_НЕОБХОДИМЫЕ ДЕЙСТВИЯ:_
**A)** Согласно отрывку о чрезвычайных комиссарах Конвента, на кого Конвент приказал опираться своим проконсулам, посланным в провинции?
**B)** Определите, соответствуют ли отрывку о чрезвычайных комиссарах Конвента следующие утверждения, и подтвердите каждый ответ точной цитатой: (i) антагонизм буржуазной и народной революции уже существовал в 1793 г.; (ii) чрезвычайных комиссаров в 1848 г. посылал Ледрю-Роллен; (iii) комиссары Гамбетты, по мнению автора, потерпят меньшее фиаско, чем комиссары 1848 г.

_ФРАГМЕНТ ТЕКСТА:_
◇ ◇ ◇ ◇

Чтение онлайн

ЖАНРЫ

Избранные сочинения. Том IV
Шрифт:

Помимо этих личных качеств, которые придают поистине характер героев людям 1793 г., у якобинцев Национального Конвента так удачно вышло с чрезвычайными комиссарами еще потому, что этот Конвент был действительно революционным, и потому, что, опираясь сам в Париже на народные массы, на чернь, в стороне от либеральной буржуазии, он дал приказ своим проконсулам, посланным в провинции, опираться также везде и всегда на ту же самую чернь. Чрезвычайные комиссары, посланные Ледрю-Ролленом в 1848 г., и комиссары, которых непременно пошлет Гамбетта, если он достигнет власти, одни должны были потерпеть, другие необходимо потерпят полное фиаско, в силу обратной причины; и вторые потерпят еще более значительное фиаско, чем первые, потому что эта обратная причина будет действовать еще сильнее на них, чем на их предшественников 1848 г. Эта причина та, что одни были, а другие будут еще в более чувствительной, в более определенной степени буржуазными радикалами, делегатами буржуазного республиканизма и, как таковые, врагами революционного социализма, естественными врагами истинно народной революции. Этот антагонизм буржуазной и народной революции не существовал еще в 1793 г. ни в сознании народа ни даже в сознании буржуазии. Еще не была уяснена из исторического опыта вечная истина, что свобода всякого привилегированного класса и, следовательно также и буржуазии, существенным образом основана на экономическом рабстве пролетариата.

◇ ◇ ◇ ◇

_ИСХОДНЫЕ ДАННЫЕ:_
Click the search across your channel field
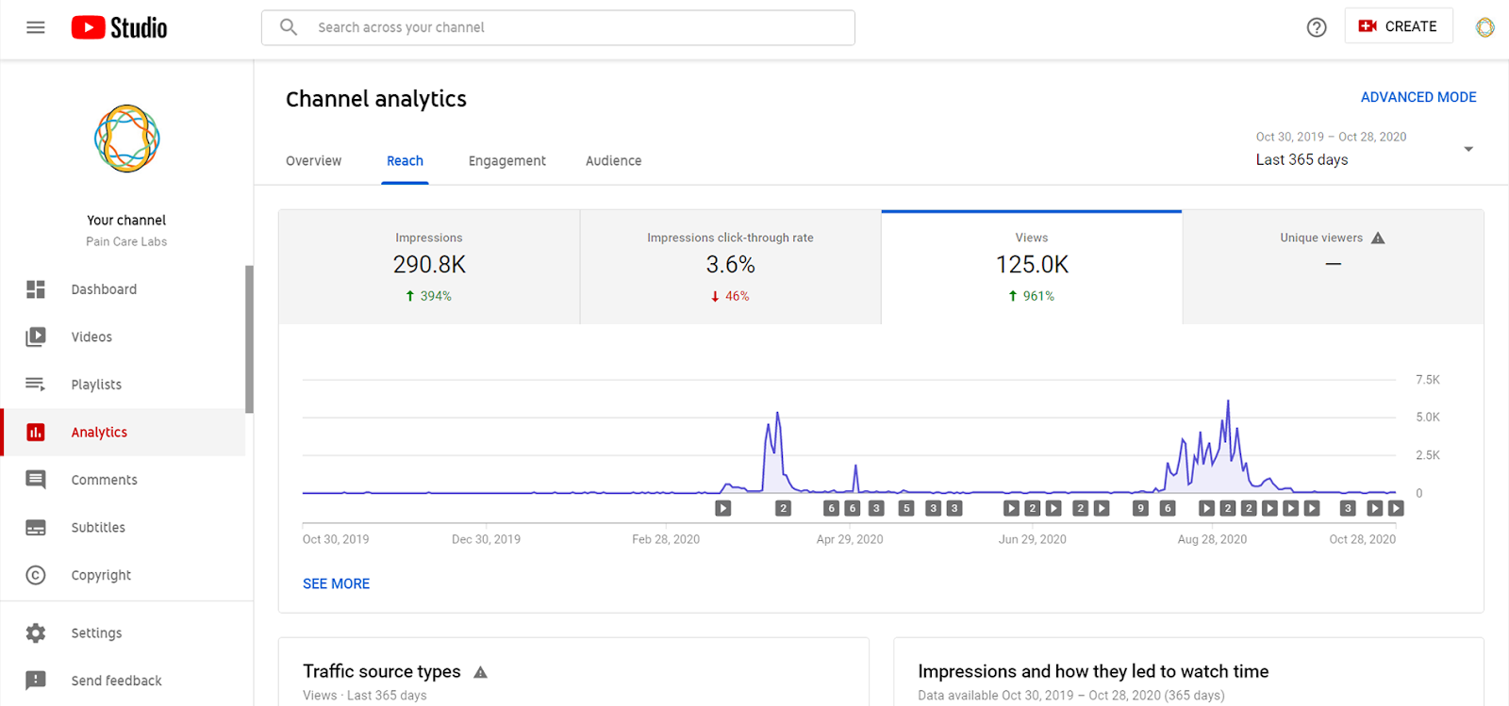The image size is (1509, 706). click(558, 27)
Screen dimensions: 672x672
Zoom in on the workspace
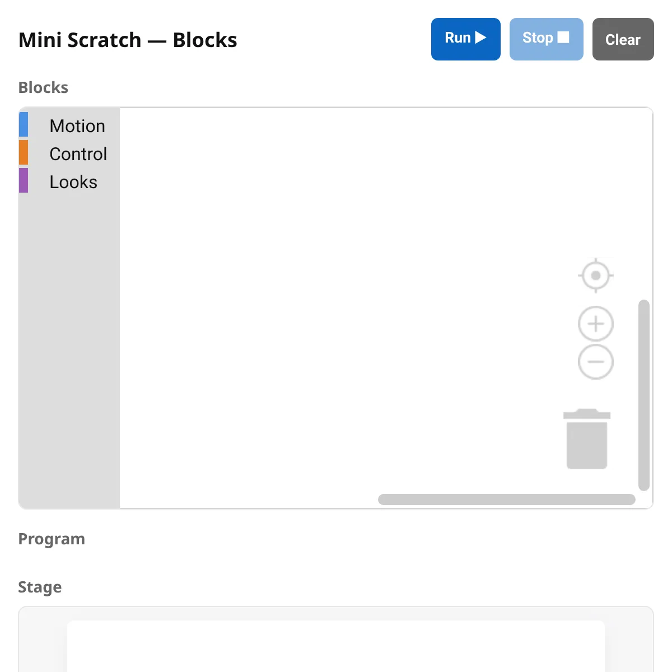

◇ ◇ ◇ ◇

_РЕЗУЛЬТАТЫ ВЫПОЛНЕНИЯ:_
**A)** На ту же самую чернь, на которую Конвент сам опирался в Париже.

**B)**
(i) Нет: «Этот антагонизм буржуазной и народной революции не существовал еще в 1793 г. ни в сознании народа ни даже в сознании буржуазии».
(ii) Да: «Чрезвычайные комиссары, посланные Ледрю-Ролленом в 1848 г.».
(iii) Нет: «вторые потерпят еще более значительное фиаско, чем первые».